What about the opposite, what’s the biggest joy of making a film in your opinion?

Oh, there are so many. The first successful screening of your finished movie is very nice, while the opposite of that is the first view of the rough cut. The only good thing you know then, is it will never be that bad again. It’s never quite as good as you hoped for, and usually, it’s not as bad as you fear, but the first rough cut is always disappointing because it hasn’t been shaped. It’s just all there. If you’re good, you can see what needs to be done. As you know, movies are made three times. First, they’re written, then they’re shot, and finally they’re edited. But the editing room is where you perfect the movie, whether it’s the movie you intended to make or the movie that you’re stuck with: this is the part where you fix it. This is the part where you say, ‘Well, you know, this isn’t a very good romance, but it’s a damned good biker movie, so let’s concentrate on that and make the best biker movie out of the failed romance movie that we just made.’ Also, the joy of making movies is working with actors who come up with things that nobody planned, that weren’t in the script, discovering that you blocked the scene, and instead of it being a problem, it just all worked out magically well. Basically, there are many more good things about making a movie than bad things.

Joe Dante 04When did you first realize that you were bankable?

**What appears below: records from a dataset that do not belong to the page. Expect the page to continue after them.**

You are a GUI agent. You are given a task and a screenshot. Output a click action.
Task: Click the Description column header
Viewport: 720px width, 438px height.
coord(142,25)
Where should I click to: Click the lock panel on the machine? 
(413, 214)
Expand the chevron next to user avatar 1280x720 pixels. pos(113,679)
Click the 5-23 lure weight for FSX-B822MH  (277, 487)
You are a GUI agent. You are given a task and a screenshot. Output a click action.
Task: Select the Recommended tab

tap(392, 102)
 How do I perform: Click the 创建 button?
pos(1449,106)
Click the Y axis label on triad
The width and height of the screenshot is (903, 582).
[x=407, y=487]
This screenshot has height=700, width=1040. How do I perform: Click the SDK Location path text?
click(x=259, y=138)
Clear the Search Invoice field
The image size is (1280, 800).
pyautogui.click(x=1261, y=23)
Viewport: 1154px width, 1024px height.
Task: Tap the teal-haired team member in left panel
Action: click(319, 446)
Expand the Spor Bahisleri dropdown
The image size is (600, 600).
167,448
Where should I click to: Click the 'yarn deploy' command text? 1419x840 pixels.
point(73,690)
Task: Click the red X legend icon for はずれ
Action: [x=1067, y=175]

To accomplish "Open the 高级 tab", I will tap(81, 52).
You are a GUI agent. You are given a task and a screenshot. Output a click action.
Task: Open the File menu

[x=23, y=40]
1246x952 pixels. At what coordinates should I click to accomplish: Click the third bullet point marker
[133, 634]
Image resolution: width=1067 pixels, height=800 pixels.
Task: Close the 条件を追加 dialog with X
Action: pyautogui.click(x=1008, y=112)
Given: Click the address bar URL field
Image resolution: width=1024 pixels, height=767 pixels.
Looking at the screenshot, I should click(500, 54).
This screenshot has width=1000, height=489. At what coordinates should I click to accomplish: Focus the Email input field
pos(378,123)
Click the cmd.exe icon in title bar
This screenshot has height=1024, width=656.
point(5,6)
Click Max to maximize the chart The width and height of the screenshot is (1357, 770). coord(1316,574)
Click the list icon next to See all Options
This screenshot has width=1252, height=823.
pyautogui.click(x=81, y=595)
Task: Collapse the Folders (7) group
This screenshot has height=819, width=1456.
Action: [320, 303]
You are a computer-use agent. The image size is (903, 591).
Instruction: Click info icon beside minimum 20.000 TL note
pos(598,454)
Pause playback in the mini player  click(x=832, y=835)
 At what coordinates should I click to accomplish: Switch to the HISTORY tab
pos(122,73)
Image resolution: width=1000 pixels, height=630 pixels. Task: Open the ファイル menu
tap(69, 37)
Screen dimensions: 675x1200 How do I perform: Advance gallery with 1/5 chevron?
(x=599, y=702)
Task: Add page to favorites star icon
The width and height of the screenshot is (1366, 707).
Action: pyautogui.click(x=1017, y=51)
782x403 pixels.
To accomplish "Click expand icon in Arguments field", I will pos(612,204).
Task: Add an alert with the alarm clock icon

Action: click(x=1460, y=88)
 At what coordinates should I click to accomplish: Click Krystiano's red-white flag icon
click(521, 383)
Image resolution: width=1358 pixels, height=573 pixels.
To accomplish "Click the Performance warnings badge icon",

I don’t know if I ever realized about being bankable, but I did realize that, after I had made “Piranha,” which made money in South America where people knew what a piranha was, I suddenly got offered a lot of pictures, “Orca 2” or “Jaws 3,” things like that. These were not necessarily the movies that I wanted to make, but “Piranha” had put me on the map, so to speak, and there was a scene in the movie where the bad guy, who was a general and who was up to no good, falls in the water and gets eaten by piranhas. The audience cheered, and I never encountered anything like this. Something I had engineered got an approbation from the audience, and it gave me a feeling of power. I realized you could affect people, although it was done in a very crude way. Once, when I went to see “Gremlins” in New York—it was played in two theaters next to each other—there was this one scene that got a big reaction from the audience, and when I looked out from the projection room in one theater, I saw this wave in the theater, how the audience reacted from the front row all the way to the back row. And then I looked out the other window into the other theater, and the exact same thing happened. It sort of empowers you: it makes you feel that—when you do it right—you can have an effect. Now, if movies really did change the world or could affect any kind of good change, we would have all disarmed after “Doctor Strangelove” [1964] came out. So I’m not a believer that movies can change much, but I think that they can certainly provide enjoyment and personal fulfillment for the audience when they’re done well.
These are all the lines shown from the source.